9. Martin Luther King's speech against the Vietnam war (audio & text)
10. Peter Watts's novel Blindsight, featuring the vampires profiled in item 5 above

(My current blog-slowdown, discussed here, is still in effect, and is likely to last into November. Expect normal blogging to resume thereafter.)

Tuesday, October 02, 2007

"A need to demonstrate their willingness to shed blood"

It's a staple of the Buffyverse, and so many other fantasy/horror/etc genre pieces: a villain needs to kill someone -- often an innocent -- to gain power, to complete some demonic ritual, or simply to get an "in" with the right group.* It's a staple, of course, for the reason that many genre tropes are: it works, and works well, reliably and simply. And it works, of course, because nothing is so powerfully, unmistakably evil as killing someone simply for power or access or ritual. Thus, in drama, it works as a universal code for "evil person".

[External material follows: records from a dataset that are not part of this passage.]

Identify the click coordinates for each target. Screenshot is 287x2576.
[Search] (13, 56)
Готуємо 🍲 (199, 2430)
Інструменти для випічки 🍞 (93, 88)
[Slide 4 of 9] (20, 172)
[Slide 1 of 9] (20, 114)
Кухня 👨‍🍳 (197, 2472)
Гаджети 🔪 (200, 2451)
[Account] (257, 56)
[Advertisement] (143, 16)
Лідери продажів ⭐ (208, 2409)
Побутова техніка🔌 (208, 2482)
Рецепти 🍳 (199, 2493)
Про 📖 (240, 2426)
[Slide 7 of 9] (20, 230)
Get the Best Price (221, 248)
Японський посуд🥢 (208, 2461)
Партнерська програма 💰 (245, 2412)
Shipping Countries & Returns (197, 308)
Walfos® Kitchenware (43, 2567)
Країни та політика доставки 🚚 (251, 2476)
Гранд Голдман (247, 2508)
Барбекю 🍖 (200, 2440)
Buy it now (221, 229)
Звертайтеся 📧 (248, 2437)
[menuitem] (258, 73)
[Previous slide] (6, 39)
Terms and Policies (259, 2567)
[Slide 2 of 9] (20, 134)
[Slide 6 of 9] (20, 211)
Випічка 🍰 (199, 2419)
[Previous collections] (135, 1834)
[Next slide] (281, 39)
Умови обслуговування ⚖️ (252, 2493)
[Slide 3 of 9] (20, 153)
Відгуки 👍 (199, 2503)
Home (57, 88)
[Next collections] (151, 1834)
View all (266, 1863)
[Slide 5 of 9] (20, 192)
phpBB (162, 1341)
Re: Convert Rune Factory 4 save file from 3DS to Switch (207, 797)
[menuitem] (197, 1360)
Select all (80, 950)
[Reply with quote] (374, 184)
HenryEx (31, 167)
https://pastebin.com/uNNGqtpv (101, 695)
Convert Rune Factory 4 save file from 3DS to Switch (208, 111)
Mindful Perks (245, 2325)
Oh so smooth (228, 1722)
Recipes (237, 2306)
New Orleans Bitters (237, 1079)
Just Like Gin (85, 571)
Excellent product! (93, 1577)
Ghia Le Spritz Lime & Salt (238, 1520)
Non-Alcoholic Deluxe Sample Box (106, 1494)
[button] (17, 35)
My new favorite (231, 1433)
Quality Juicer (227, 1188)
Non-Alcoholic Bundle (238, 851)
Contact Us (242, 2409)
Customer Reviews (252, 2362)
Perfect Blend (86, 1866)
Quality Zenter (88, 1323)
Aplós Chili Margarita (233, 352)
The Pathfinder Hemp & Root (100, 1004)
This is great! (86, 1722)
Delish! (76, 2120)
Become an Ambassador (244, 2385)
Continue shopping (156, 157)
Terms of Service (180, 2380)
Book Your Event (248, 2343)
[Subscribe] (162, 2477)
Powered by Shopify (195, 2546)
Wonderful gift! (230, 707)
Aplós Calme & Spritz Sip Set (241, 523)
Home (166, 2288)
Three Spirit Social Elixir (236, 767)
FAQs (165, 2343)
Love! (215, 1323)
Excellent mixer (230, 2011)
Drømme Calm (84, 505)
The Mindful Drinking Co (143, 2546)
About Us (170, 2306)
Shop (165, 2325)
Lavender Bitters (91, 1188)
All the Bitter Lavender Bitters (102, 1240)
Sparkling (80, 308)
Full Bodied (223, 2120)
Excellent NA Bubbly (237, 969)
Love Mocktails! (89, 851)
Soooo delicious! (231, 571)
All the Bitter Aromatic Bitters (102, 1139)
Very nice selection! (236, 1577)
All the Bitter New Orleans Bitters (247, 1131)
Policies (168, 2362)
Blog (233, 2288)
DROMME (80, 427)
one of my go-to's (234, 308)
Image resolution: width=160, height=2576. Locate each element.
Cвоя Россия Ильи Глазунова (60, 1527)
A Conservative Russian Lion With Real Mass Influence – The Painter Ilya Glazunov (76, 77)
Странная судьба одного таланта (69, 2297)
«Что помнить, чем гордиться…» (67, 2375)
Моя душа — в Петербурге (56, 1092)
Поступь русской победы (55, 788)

Well, via Glenn Greenwald's post today, we have this from the New York Times (December 21, 1989):
For George Bush ['41], the United States invasion of Panama early this morning constituted a Presidential initiation rite as well as an attempt to achieve specific goals. For better or for worse, most American leaders since World War II have felt a need to demonstrate their willingness to shed blood to protect or advance what they construe as the national interest... [List of leaders omitted.] All of them acted in the belief that the American political culture required them to show the world promptly that they carried big sticks.
Emphasis added.

There it is, folks, in the newspaper of record: it is a requirement -- or felt to be a requirement, which amounts to the same thing -- of "American political culture" that Presidents act like the cheapest of horror of villains.

This is not some wide-eyed leftie radical saying this; it's the New York fucking Times. The only difference is that a wide-eyed leftie radical would probably see this as immoral, rather than neutral or good, which is how American political culture -- or at least American political elites -- see it.

Something to remember next time you hear someone talk about America's goodness, how we run our foreign policy on moral grounds rather than self-interest (or even in addition to self interest), etc. Whereas in fact we require our leaders to be Buffy-style villains... and no one even thinks that it's wrong.

_____________________________
* I was going to cite an example here, but they are endless, from the blood needed to power the ritual at the end of the opening two-parter of Buffy Season one through the initiation ritual of the powerful evil circle at the end of Angel's Season Five. It's simply ubiquitous.